We recently reported the combination of FOXM1 inhibitors and proteasome inhibitors, such as Bortezomib, to synergistically inhibit proliferation of both ER-positive and triple negative breast cancer [91, 93]. Likewise, we have shown the combined effectiveness of our FOXM1 inhibitors with the CDK4/6 inhibitors palbociclib, ribociclib and abemaciclib in ER-containing breast cancer cells [91]. These findings hold promise for the expansion of translational studies and ultimately clinical trials with agents targeting FOXM1 that may benefit patients with breast cancer and likely other cancers as well.

Summary and future perspectives

FOXM1 is minimally or not at all expressed in most normal non-regenerating adult tissues but is present and active at all stages of breast cancer development and progression in all subtypes of breast cancer, where it promotes cancer survival, aggressiveness and metastasis. Because FOXM1 is upregulated early during tumorigenesis, as well as generally increasing as cancer stage advances, blocking FOXM1 or its upstream regulators (e.g., c-Src or PLK1) or its downstream targets (e.g., cyclin B1, CENP-F, Aurora Kinase B, or others) could have a profound beneficial impact on the disease by arresting cancer at an early stage as well as complementing and enhancing the effectiveness of other drug treatments. FOXM1 suppression might also resensitize breast cancer cells to cancer drugs that were previously useful, and thereby overcome acquired drug resistance (e.g., to tamoxifen or trastuzumab, or chemotherapy). Recently developed small molecule inhibitors of FOXM1 have been shown to suppress hormone receptor-positive luminal A and luminal B breast cancers and triple negative breast cancers [59, 64, 65, 77], and to block the coordinated activation of c-Src and FOXM1 that drives tumorigenesis and breast cancer progression [28]. Response to FOXM1 is also highly dependent on cell context because FOXM1 has numerous interacting partners (Rb, p53, PLK1, etc.) whose level and state (high, low, mutated) may vary in different cells and under different treatment conditions.

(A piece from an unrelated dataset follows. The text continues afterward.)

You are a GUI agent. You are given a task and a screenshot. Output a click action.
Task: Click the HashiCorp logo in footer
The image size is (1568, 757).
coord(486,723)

Preclinical studies support the value of future directions involving novel FOXM1 inhibitors in combination with CDK4/6 inhibitors, proteasome inhibitors, and other classes of cancer drugs as new treatment modalities to overcome resistance to other therapeutic drugs. In adult differentiated tissues, however, we have to keep in mind that, although FOXM1 is usually very low, the Human Protein Atlas shows FOXM1 to be expressed in rapidly proliferating tissues such as testis, thymus and bone marrow, although at levels considerably lower than in cancer cells. Likewise, its presence and proliferative activity can be activated during regenerative processes after injury in tissues such as liver and lung [18, 95]. Hence, the potential side effects of blockade of FOXM1 activity during cancer treatment are likely to be limited in otherwise healthy individuals but might interfere with the function of some tissues and the regeneration or healing of injured tissues [96]. Collectively, the approaches discussed in this Review will hopefully continue to be studied with the goal of improving outcomes and overall survival of patients with breast cancer and potentially benefiting patients with other types of cancers as well.